La visite quasi-obsessionnelle de Paris, ses arrondissements, ses rues, ses places, ses lignes de métro, pourraient tourner à l’auto-pastiche. Certains personnages semblent être déjà apparus dans de précédents romans (les spécialistes sauront le dire). Dans « L’herbe des nuits », cependant, l’intrigue s’offre un ancrage relatif (chez Modiano, tout est toujours relatif) à l’actualité puisqu’y sont évoqués l’enlèvement et la disparition d’un homme politique marocain. Mais l’affaire Ben Barka n’est qu’un point d’accroche bien diffus dans un ballet très soft d’acteurs en clair-obscur. « Il me semble qu’à cette époque, raconte Jean (qui est lui aussi écrivain), je les voyais tous comme s’ils étaient derrière la vitre d’un aquarium et cette vitre nous séparait, eux et moi. » Derrière la vitre, donc, l’amie de Jean – mais s’appelait-elle vraiment Dannie, ou Dominique Roger, ou Mireille Sampierry, ou Michèle Aghamouri ? Et quels étaient ses vrais rapports avec Aghamouri justement, vrai-faux étudiant de Censier qui appartient (appartiendrait ?) aux services spéciaux marocains ?

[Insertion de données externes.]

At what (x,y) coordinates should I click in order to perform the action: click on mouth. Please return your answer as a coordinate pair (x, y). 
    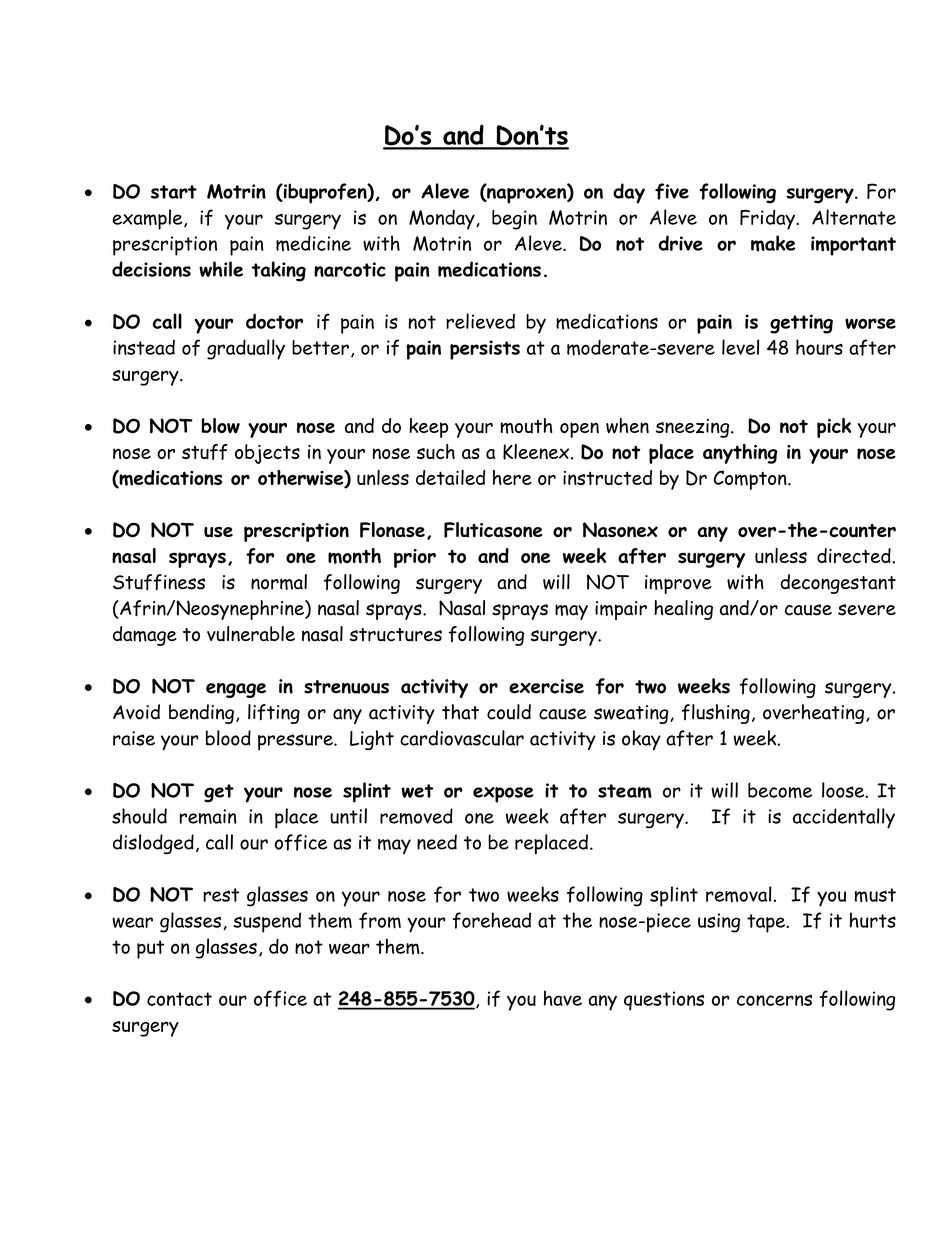
    Looking at the image, I should click on (526, 426).
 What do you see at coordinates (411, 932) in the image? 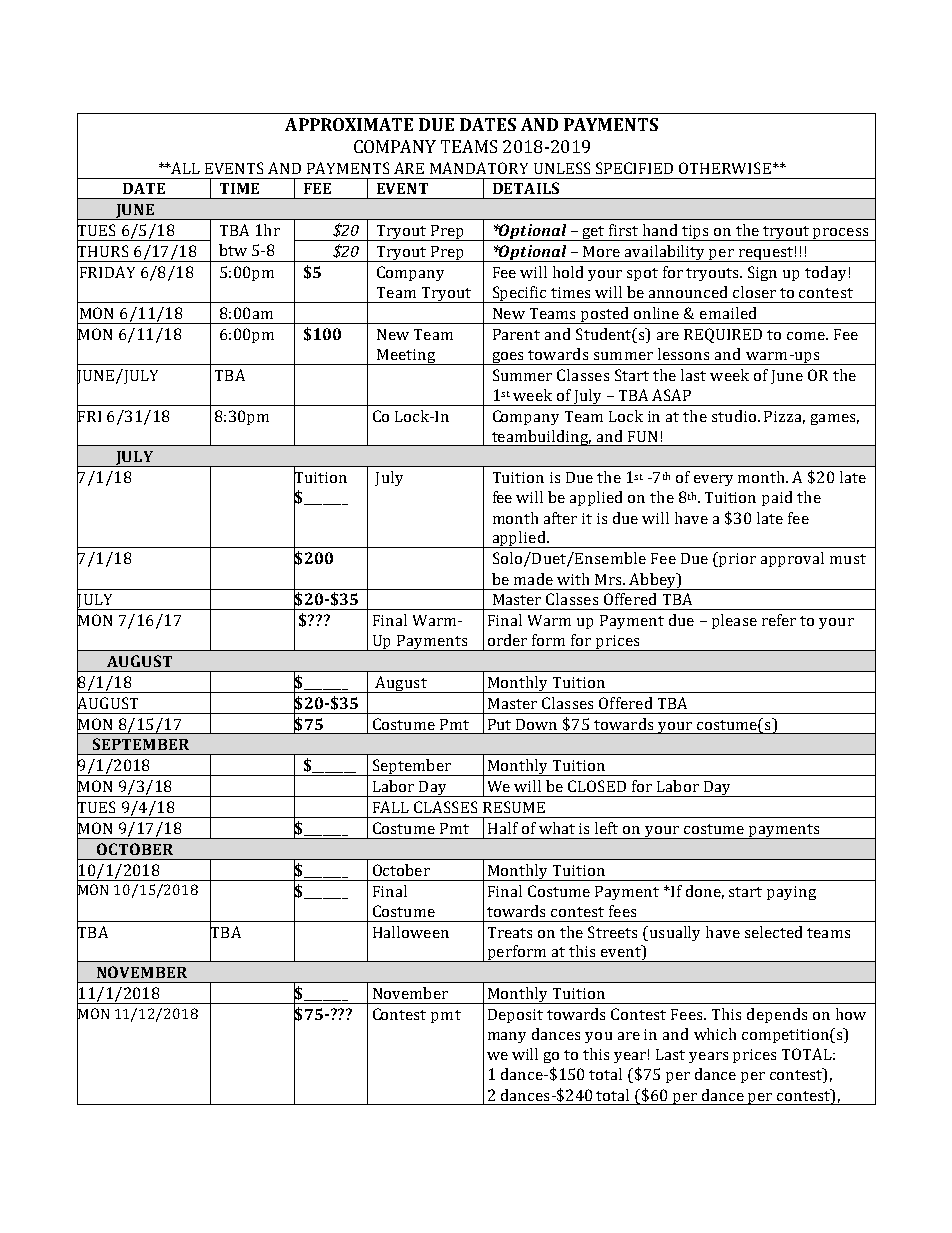
I see `Halloween` at bounding box center [411, 932].
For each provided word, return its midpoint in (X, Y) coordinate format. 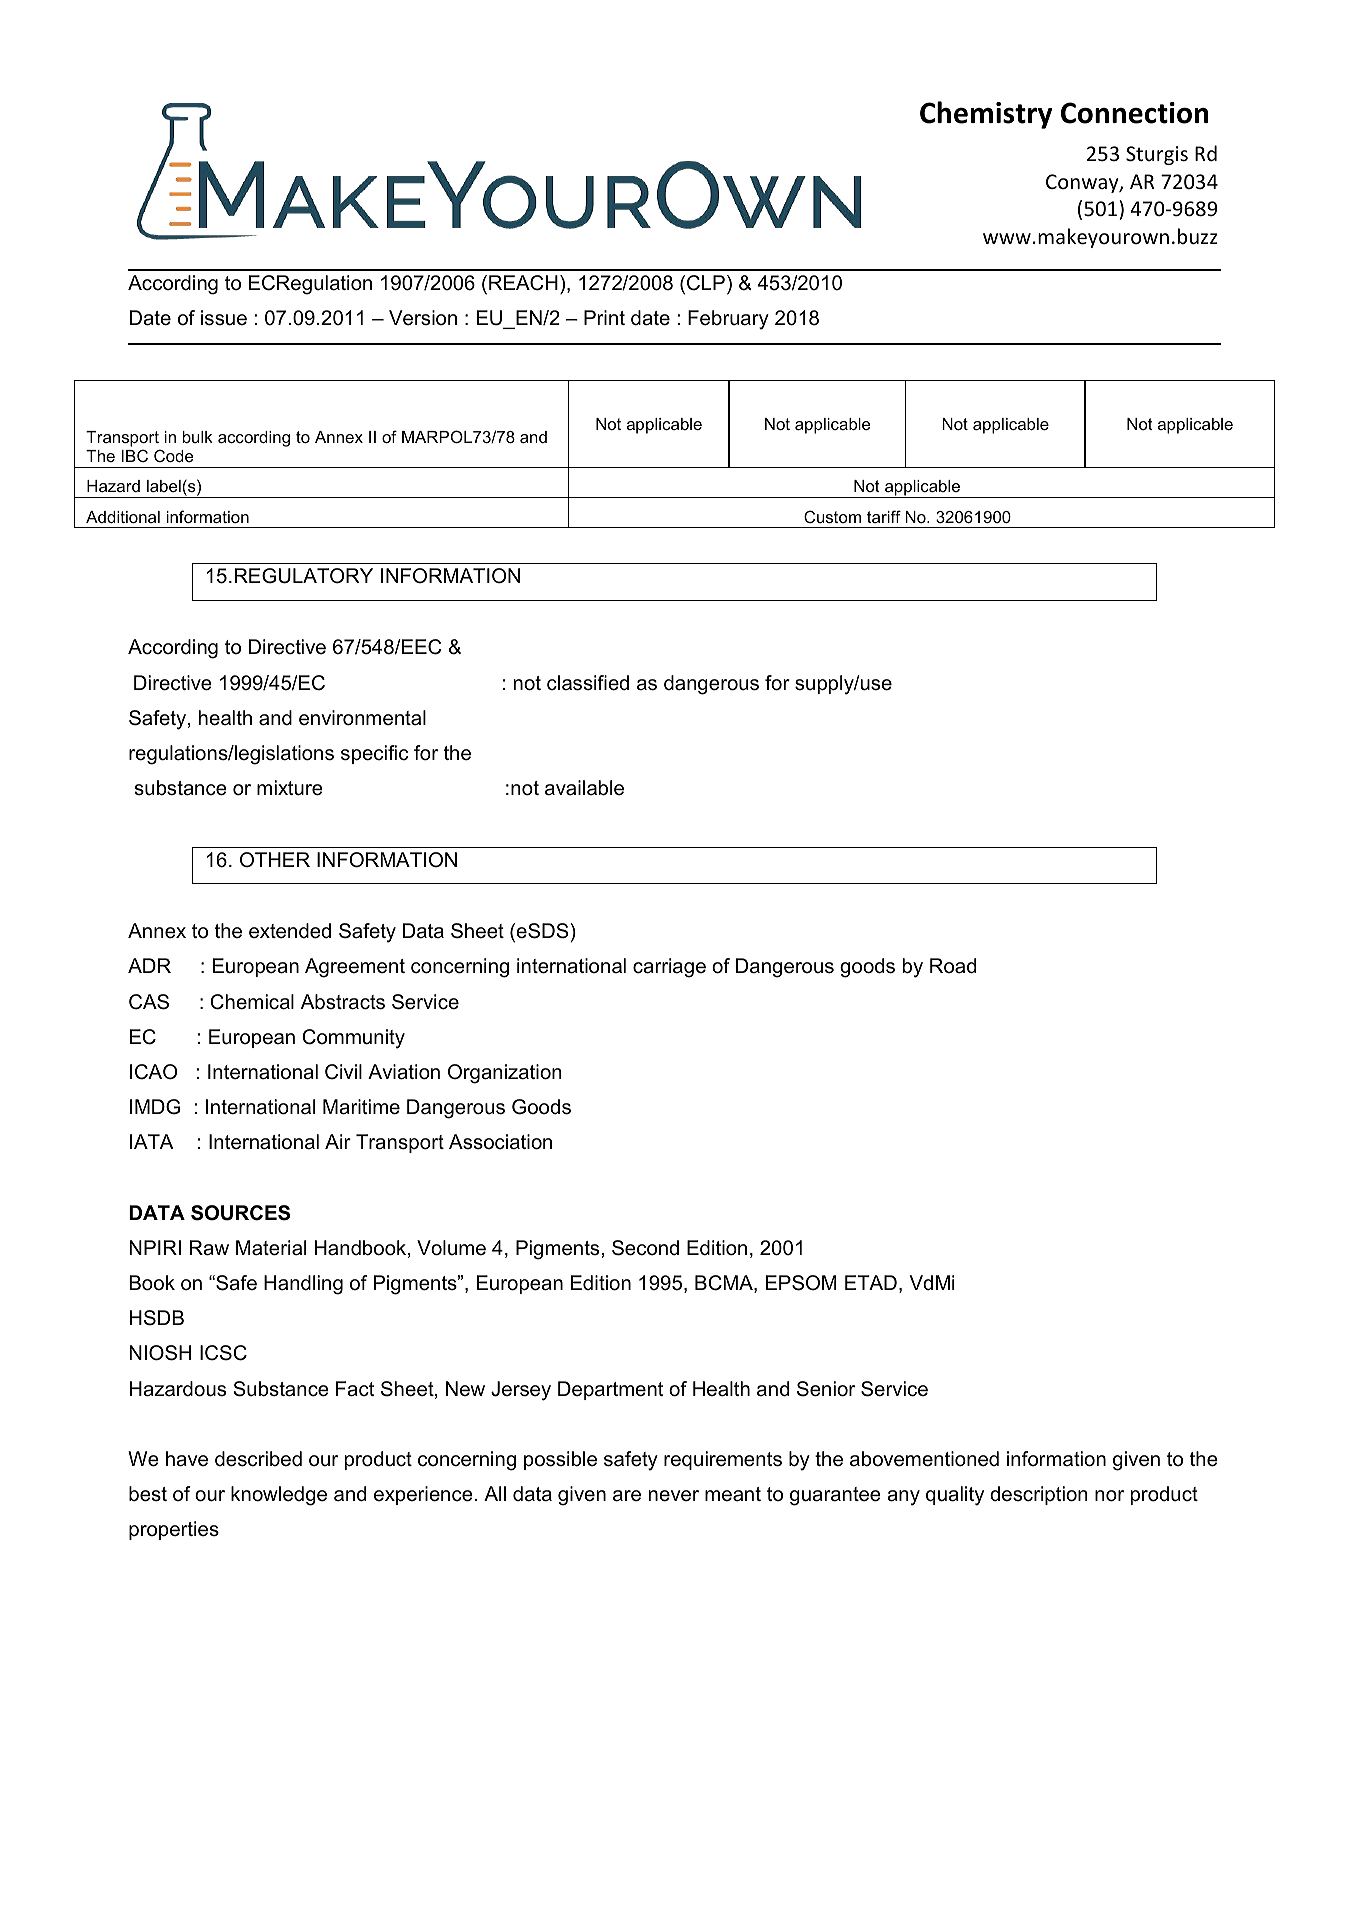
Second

Dans un aller-retour permanent et fusionnel entre hier et aujourd’hui (« Il n’y a jamais eu pour moi ni présent, ni passé », affirme Jean), Modiano se livre à l’exercice, si classique, chez lui, de mise en perspective d’images, de sons et de sensations. « Je crois qu’en ce temps-là, j’avais déjà compris que personne ne répond jamais aux questions », écrit-il. « En ce temps-là » (et sa variante « à cette époque »), revient maintes fois dans ces pages. Ces temps où Jean (donc Patrick) était « aussi sensible qu’aujourd’hui aux gens et aux choses qui sont sur le point de disparaître ».
Avec « L’herbe des nuits », Modiano a peut-être atteint un cap dans son œuvre. « Il me semble aujourd’hui que je vivais une autre vie à l’intérieur de ma vie quotidienne, écrit-il. Ou plus exactement que cette autre vie était reliée à celle assez terne de tous les jours et lui donnait une phosphorescence et un mystère qu’elle n’avait pas de réalité. » Qui n’a rêvé de cette autre vie à l’intérieur de la vie quotidienne ? Patrick Modiano en a fait son matériau. Sans ses livres, « tout cela, un jour ou l’autre, tomberait dans l’oubli », comme le dit Jean. Mais peut-on oublier ce qui n’a peut-être jamais existé ? C’est compliqué.
« L’herbe des nuits »
Patrick Modiano
Gallimard, 178 pages, 16,90€
Œuvre de famille
Un autre livre signé Modiano, « 28 Paradis, 28 Enfers doit paraître le 2 novembre prochain dans la collection Le Cabinet des lettrés au Promeneur, chez Gallimard. Selon Le réseau Modiano, l’indispensable site dédié à l’auteur, ce volume, à l'italienne et à double face, est cosigné par Patrick Modiano, sa femme Dominique Zehrfuss et leur fille fille cadette, Marie Modiano. Modiano et Zehrfuss ont déjà publié en 2005 un recueil intitulé 28 Paradis, un texte de l'écrivain accompagné de gouaches de son épouse.